## INSTRUCTIONS FOR THE TASK
Which lines in the records below contain the word "Open"? Pull out each of those lines and copy it in full.

____ INPUT DATA

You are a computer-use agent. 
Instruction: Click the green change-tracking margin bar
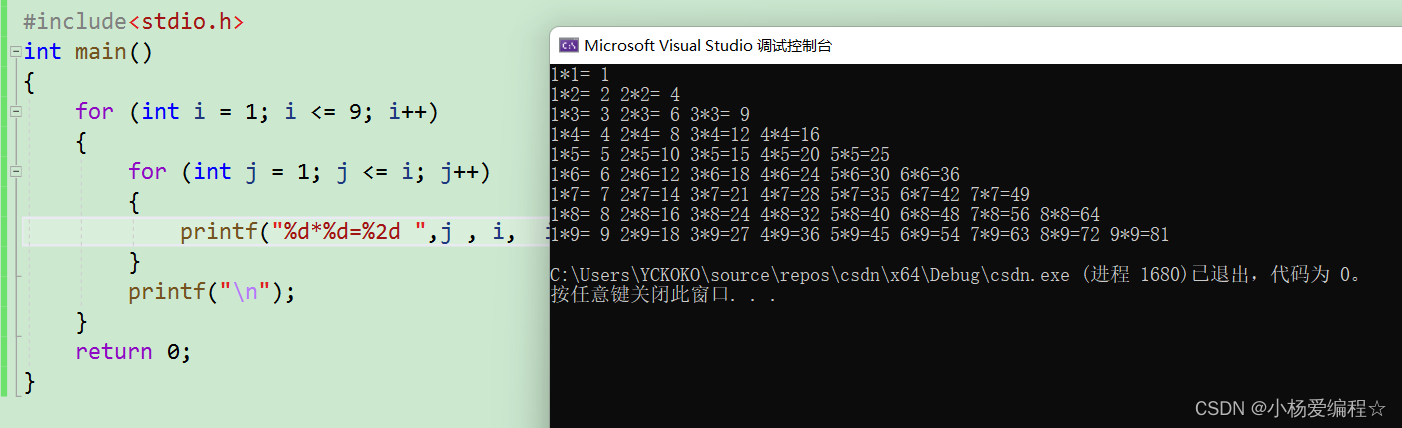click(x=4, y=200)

________
____ INPUT DATA

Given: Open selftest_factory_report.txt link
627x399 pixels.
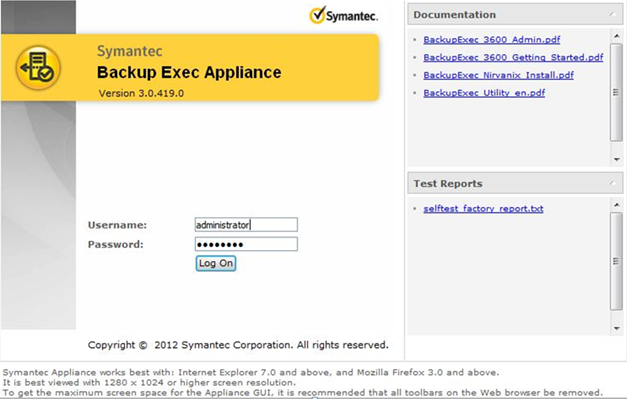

________
____ INPUT DATA

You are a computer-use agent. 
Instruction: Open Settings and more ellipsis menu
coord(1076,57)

________

## RESULT OF THIS TASK
Given: Open selftest_factory_report.txt link
Instruction: Open Settings and more ellipsis menu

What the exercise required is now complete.